En wat verwacht Het Laatste Nieuws van de Belgische regering, die intussen uit achttien ministers bestaat? Verschillende editorialen benadrukken in het najaar 1939 het belang niet de indruk te wekken dat andere zaken dan het algemeen belang haar beleid en haar werkwijze bepalen. Op economisch vlak propageert de krant de voortzetting van alle handels- en nijverheidsactiviteiten, inclusief import en export (en een voldoende uitgebouwde handelsvloot om die mogelijk te maken). Dit zowel in het belang van de bevoorrading als voor het dekken van de uitgaven door de mobilisatie. En wat de taalkwestie betreft, stelt Het Laatste Nieuws vast dat ‘door de wettelijke schikkingen, die vooral in de laatste jaren zijn van kracht geworden, [….] de meeste Vlaamsche grieven verdwenen’ zijn. De krant rekent dan ook op ‘den noodigen werkelijkheidszin’ van regering en openbare diensten om geen munitie te geven aan ‘diegenen, die […] nog op tweedracht zouden aansturen.’7 ‘Twisten gaan oprakelen’8 of ingaan op provocaties van ‘Vlaams-extremistische zijde’ of ‘Waals-extremistischen kant’9 lijkt Het Laatste Nieuws een zeer slecht idee.

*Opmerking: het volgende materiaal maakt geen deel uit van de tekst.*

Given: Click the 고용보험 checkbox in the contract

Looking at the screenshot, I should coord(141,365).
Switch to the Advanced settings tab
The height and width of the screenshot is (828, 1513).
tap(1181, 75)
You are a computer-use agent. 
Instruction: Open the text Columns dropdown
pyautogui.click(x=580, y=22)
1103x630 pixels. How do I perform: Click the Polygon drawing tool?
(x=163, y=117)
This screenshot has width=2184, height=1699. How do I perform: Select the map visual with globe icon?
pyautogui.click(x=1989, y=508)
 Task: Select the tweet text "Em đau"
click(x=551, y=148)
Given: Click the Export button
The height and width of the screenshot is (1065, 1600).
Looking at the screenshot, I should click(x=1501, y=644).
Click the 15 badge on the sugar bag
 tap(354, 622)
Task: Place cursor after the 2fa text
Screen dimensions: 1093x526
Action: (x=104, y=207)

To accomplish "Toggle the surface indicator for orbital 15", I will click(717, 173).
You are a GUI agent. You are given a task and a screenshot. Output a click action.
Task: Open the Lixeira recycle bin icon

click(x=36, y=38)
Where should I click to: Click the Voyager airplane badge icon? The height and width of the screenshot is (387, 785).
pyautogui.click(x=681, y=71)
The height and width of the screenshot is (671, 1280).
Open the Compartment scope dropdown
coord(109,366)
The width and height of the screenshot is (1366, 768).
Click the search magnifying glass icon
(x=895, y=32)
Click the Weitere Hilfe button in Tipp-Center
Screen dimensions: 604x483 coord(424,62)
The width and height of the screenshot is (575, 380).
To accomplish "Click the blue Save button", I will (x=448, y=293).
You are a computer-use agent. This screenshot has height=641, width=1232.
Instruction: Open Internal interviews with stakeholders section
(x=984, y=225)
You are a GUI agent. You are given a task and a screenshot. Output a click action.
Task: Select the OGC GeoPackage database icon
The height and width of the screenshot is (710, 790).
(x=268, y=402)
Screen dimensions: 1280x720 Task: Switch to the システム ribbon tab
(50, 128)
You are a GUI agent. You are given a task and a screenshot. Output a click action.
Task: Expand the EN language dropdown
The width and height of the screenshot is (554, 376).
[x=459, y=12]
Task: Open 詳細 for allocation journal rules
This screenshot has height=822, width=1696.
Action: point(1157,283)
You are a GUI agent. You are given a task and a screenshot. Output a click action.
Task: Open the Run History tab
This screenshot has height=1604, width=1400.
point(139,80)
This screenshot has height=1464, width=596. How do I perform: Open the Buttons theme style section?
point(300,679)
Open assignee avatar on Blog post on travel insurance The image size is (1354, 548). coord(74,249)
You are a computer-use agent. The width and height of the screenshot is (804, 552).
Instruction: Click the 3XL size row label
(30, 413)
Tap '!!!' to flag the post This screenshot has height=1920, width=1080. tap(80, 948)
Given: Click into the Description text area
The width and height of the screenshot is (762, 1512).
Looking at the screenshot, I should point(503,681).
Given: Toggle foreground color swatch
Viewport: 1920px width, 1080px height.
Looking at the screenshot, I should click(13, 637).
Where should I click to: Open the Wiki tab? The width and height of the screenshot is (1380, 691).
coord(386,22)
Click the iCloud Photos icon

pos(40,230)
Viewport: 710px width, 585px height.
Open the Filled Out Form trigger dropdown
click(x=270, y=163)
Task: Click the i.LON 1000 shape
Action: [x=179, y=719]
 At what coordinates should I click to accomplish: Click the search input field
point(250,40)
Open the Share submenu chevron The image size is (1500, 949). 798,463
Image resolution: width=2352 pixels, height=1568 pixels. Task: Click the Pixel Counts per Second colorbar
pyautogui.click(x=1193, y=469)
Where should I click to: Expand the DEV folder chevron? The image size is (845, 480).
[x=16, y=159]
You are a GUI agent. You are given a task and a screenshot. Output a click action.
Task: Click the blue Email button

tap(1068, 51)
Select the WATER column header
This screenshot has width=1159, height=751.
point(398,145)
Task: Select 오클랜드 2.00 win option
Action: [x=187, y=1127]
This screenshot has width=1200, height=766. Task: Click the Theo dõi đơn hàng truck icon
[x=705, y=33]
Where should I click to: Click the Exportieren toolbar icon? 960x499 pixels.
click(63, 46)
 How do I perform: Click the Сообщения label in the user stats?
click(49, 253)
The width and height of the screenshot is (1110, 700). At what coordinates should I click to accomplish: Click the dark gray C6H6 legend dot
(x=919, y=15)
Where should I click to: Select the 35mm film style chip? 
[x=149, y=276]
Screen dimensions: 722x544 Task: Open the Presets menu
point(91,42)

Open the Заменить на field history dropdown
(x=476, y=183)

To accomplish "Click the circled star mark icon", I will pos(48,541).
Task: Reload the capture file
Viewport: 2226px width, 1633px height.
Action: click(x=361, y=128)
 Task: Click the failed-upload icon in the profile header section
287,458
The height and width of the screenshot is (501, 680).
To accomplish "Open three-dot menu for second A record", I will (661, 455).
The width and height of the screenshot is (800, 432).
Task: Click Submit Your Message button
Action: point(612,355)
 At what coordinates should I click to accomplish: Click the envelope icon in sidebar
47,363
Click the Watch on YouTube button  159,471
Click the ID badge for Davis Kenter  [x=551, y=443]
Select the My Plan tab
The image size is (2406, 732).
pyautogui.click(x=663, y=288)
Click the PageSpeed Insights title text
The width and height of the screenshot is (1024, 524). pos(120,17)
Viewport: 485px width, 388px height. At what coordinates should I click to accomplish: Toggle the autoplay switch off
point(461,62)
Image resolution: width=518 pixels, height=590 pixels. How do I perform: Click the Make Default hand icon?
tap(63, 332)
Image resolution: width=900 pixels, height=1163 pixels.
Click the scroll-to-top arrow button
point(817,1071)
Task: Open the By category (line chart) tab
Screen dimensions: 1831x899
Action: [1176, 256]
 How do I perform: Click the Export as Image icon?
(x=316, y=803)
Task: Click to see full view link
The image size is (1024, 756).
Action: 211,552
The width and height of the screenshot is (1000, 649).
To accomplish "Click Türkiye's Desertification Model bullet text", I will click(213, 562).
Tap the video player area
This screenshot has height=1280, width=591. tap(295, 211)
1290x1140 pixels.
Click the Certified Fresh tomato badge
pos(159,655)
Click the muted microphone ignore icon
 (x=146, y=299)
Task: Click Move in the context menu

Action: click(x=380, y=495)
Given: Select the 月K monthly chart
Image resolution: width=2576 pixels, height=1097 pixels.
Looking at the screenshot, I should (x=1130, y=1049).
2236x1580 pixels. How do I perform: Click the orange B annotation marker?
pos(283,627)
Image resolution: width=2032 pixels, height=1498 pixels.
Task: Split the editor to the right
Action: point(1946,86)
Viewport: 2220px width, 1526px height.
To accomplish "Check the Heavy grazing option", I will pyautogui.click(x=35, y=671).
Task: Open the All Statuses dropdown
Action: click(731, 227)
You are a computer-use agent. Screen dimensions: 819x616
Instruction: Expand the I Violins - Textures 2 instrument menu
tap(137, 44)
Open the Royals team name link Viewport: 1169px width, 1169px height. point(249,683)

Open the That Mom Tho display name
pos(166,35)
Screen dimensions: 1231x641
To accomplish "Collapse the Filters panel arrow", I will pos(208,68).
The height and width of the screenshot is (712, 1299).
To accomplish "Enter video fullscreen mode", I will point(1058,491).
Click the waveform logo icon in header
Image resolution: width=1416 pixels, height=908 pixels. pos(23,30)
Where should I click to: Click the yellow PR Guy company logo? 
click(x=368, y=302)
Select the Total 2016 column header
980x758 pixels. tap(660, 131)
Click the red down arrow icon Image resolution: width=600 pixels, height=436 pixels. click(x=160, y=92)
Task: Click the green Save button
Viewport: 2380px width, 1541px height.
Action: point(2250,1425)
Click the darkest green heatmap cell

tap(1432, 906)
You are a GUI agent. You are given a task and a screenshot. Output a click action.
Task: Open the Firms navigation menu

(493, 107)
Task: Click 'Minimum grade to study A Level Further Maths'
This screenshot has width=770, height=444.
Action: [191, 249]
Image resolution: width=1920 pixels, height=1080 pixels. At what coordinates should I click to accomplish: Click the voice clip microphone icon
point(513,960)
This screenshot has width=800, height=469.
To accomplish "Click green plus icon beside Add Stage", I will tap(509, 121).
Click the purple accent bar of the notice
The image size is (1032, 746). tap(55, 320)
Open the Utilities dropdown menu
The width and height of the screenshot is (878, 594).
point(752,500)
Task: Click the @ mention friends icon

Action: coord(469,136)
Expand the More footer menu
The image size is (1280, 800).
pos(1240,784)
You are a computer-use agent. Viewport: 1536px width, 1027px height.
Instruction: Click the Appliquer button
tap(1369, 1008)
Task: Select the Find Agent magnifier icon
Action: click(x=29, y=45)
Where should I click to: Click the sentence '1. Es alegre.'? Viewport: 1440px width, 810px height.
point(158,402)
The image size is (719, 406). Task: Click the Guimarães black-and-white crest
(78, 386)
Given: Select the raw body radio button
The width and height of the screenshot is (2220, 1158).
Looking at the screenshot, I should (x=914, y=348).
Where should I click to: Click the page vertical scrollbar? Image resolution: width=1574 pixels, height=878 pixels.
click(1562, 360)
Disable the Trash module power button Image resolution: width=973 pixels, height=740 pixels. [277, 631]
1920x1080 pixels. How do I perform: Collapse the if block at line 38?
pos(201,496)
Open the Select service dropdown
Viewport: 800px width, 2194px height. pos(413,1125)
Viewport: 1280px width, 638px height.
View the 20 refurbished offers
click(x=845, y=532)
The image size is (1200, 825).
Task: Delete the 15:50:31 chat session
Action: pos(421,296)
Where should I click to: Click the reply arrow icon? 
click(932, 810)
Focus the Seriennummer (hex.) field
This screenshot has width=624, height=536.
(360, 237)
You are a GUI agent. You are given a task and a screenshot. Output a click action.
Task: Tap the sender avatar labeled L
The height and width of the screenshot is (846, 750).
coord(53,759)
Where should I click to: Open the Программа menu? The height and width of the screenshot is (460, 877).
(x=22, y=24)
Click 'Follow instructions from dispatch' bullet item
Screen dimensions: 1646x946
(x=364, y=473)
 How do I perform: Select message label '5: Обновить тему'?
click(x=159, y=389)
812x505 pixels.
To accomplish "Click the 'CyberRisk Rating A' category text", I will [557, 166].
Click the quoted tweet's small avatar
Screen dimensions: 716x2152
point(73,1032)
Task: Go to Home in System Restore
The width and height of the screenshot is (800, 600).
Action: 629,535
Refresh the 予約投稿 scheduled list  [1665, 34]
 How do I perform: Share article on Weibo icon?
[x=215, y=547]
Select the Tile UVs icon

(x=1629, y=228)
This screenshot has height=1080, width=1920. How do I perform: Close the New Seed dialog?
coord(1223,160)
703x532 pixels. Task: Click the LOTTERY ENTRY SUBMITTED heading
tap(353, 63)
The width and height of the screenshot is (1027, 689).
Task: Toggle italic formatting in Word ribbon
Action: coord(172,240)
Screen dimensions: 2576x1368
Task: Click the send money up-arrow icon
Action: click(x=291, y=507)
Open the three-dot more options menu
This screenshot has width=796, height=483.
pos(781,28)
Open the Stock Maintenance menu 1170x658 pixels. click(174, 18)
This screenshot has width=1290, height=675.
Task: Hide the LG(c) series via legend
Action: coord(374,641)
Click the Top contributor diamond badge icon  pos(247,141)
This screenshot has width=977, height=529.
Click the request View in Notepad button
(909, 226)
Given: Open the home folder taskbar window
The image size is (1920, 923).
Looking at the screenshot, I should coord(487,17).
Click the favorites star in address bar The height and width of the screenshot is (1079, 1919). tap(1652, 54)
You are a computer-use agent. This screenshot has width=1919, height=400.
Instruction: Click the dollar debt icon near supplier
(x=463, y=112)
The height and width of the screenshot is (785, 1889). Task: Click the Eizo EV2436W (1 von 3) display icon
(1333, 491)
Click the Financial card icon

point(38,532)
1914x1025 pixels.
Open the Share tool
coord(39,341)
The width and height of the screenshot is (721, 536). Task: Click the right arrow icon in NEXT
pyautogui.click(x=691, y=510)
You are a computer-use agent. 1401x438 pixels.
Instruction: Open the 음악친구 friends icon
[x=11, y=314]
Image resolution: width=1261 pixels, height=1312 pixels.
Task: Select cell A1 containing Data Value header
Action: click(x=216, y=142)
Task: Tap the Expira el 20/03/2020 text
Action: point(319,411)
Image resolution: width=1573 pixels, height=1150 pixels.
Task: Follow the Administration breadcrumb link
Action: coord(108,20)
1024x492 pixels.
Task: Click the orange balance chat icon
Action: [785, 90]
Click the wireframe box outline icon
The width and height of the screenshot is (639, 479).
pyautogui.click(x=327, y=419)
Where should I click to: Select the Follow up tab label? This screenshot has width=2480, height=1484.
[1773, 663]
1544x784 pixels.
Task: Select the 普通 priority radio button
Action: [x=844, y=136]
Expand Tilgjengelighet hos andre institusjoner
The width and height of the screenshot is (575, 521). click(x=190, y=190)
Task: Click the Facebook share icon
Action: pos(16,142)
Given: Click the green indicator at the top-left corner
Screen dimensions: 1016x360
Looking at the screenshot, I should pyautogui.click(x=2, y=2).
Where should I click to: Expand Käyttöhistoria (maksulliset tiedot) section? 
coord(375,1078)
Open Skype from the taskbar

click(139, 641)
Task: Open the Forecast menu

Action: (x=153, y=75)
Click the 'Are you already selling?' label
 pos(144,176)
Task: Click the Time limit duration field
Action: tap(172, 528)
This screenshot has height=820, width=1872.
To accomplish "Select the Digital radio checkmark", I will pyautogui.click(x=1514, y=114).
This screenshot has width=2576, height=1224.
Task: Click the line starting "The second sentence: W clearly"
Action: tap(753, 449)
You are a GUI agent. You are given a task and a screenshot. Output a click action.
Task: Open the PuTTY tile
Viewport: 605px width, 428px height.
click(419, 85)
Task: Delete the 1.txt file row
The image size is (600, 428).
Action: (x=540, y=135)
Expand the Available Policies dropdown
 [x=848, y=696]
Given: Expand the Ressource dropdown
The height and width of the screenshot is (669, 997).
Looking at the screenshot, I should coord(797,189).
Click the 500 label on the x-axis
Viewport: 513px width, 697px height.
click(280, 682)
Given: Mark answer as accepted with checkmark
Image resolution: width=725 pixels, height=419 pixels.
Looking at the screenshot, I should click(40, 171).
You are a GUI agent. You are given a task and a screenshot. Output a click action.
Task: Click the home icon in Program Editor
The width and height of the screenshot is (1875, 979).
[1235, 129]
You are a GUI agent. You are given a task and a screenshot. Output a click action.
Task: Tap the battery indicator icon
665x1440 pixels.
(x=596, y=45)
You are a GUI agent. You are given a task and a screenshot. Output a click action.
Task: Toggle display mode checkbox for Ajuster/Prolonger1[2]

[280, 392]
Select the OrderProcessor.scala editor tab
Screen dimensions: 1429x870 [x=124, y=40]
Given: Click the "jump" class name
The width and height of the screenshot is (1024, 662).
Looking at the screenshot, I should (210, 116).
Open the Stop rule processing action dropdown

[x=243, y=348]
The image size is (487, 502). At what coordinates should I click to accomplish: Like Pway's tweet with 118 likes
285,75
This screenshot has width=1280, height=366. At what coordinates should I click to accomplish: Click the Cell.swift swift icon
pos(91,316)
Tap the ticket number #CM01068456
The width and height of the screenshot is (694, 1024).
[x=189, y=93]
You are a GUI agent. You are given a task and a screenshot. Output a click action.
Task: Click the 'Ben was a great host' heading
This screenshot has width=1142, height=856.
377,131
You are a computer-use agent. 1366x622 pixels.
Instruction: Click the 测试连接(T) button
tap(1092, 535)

 ‘Het gaat hier niet om formulen en uiterlijk vertoon, maar om een praktische politiek, die van aard is om de Vlamingen zowel als de Walen te bevredigen. De huidige stemming van onze bevolking, die aan de veiligheid van het land ten goede komt, moet bestendigd worden. Wie daaraan tekort komt bewijst een zeer slechten dienst aan de nationale gemeenschap.’

(‘Vl.’ in Het Laatste Nieuws, 9 september)10

Marcel Stijns (Annuaire Officiel de la Presse Belge 1933, p. 80).

Marcel Stijns vat de Belgische situatie op 5 oktober als volgt samen: de neutraliteit is slechts een signaal aan de oorlogvoerenden dat België niet wenst deel te nemen aan de oorlog. De bescherming tegen een mogelijke aanval komt echter voort uit de bereidheid om tegen de schending van de Belgische grenzen op te treden én uit interne politieke stabiliteit: ‘Indien ons leger sedert jaren niet op zelfstandigen grondslag was uitgerust geworden, indien onze instellingen waren ontwricht en de verstandhouding tusschen Walen en Vlamingen vernietigd’, stelt Stijns, ‘dan ware ons grondgebied op dit oogenblik allicht reeds het slagveld van de mogendheden en er zou geen sprake zijn van onzijdigheid.’11

‘Willen wij, dat onze buitenlansche politiek niet aangetast worde, dan moeten wij ook van die zelfbeheersching blijk geven in onze binnenlandsche verhoudingen, en niet dulden dat, onder welk voorwendsel ook, de geest van samenwerking in ons land zou ondermijnd worden. […] Het komt er op aan dat iedereen goeden wil betoone, en dat aldus de geest van samenhoorigheid in het land bevestigd worde, want ook de nationale eendracht is een stevige waarborg voor de veiligheid van het land.’

(‘Vl.’ in Het Laatste Nieuws, december 1939)12

Het Laatste Nieuws, 7 januari 1940, p. 16.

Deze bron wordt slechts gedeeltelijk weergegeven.